Gross Salary: $80,000/year
Gross Salary per month: $6,667/month
After Tax Salary per month (not including 401k investing (which you should be doing, but I get this is a real estate message board and this concept is not popular): $5,434
Purchase Price: $600,000
Interest Rate per Calculator: 6.941%
Downpayment: 5% or $30,000
Financed Amount: $570,000
Mortgage: $3,769.67
Property Tax: $600
Insurance: $125
Other Costs (per calculator): $333.33
Total Monthly Payment: $4,828/month
After Tax Salary - Your New Homes Cost = $5,434 - $4,828 = $606
CONGRATULATIONS, you are what is referred to as "house poor." You have $606 after tax dollars to spend on the rest of life's expenses, including investing, buying flowers for your significant other, cell phone bill, water/electric/vehicle expense/food/childcare/hair cuts/vacation. But don't worry, in 15-20 years salary appreciation at a modest rate of 2-3% will give you an extra grand give or take while you get to look at all that property appreciation taking place as more $80K salaried workers like yourself who are told to "buy now" driving up prices from $600K to $700K to $800K, maybe even a million! Eroding ALL of their marginal income after housing costs, all for the sake of being told to "get in now." A couple of points:
1) Do not listen to a commission based RE agent or mortgage broker who recommends that you spend more of your income on housing compared to what is financially responsible for you to do. What "is" financially responsible is easily accessible to find, as is the simple math performed above. We are seeing more and more horror stories pop up from folks losing their investments after pooring them into trash syndicate deals, or buying in C/D grade areas out of state because a YT video or message board post gave them FOMO. This will correct over time as more get burned, but until then, spend responsibly.

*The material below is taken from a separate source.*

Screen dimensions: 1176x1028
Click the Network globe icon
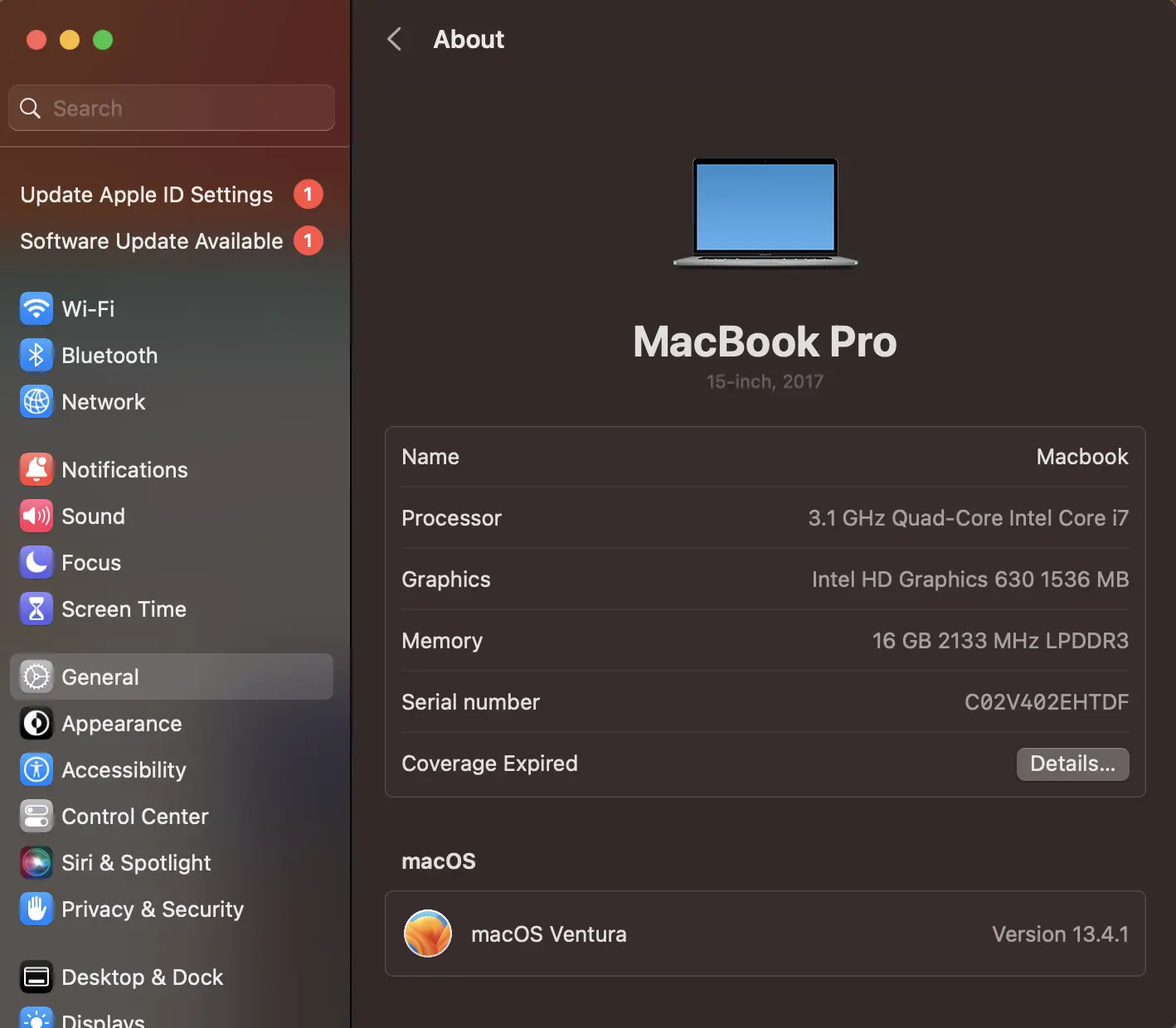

2) Do not listen to any advice recommending that you enter into a THIRTY YEAR agreement with a bank where you pay them a monthly payment in exchange for primary residence shelter where the only way you can meet the obligations for such a contract over the lifetime of such contract is that you househack, renting out your bedrooms to likely...strangers...until you are dang near Medicare eligible. That sounds like a prison sentence, not a financial freedom plan. Many, including Scott Trench believe rent vs mortgage payments won't rebalance out for another 12-15 years (based on the last podcast they did...so agents and broker amigos and amigas, don't yell at me, I"m not the only one saying this), so let me ask you this, do you want to live in a house hacking prison for the next 15 years in order to boost your equity position on your way to financial freedom? I think not. And that didn't seem to be the original intent of this platform's messaging 6-7-8 years go. Any RE agent advising to you that this is an option that you should exercise in order to better afford a home should have their RE license revoked for violating their fiduciary responsibility to you as a client. Please report them as it benefits society at large.